Extracted entries

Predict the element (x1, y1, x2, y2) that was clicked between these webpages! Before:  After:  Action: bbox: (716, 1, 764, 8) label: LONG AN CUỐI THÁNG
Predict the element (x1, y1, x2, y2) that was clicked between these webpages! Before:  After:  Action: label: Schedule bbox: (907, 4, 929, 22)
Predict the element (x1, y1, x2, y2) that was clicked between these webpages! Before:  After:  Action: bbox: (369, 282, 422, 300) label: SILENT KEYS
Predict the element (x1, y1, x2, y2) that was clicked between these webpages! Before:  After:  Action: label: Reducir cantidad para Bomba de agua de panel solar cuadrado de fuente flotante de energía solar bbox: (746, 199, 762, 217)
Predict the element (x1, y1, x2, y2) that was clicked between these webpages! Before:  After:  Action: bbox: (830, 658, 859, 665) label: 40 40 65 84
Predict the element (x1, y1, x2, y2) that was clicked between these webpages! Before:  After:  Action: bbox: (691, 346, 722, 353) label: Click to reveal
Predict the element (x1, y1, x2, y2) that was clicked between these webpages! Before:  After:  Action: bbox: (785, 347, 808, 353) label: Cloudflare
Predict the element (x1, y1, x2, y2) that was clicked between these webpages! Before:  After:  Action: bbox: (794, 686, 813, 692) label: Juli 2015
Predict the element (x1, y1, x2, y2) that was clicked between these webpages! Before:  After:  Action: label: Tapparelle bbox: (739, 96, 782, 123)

What is needed
Starting at the line that contains "Click to reveal" and going through the end of the records, give those lines as a numbered list. Leave out any blank lines.

Expected answer
1. Predict the element (x1, y1, x2, y2) that was clicked between these webpages! Before:  After:  Action: bbox: (691, 346, 722, 353) label: Click to reveal
2. Predict the element (x1, y1, x2, y2) that was clicked between these webpages! Before:  After:  Action: bbox: (785, 347, 808, 353) label: Cloudflare
3. Predict the element (x1, y1, x2, y2) that was clicked between these webpages! Before:  After:  Action: bbox: (794, 686, 813, 692) label: Juli 2015
4. Predict the element (x1, y1, x2, y2) that was clicked between these webpages! Before:  After:  Action: label: Tapparelle bbox: (739, 96, 782, 123)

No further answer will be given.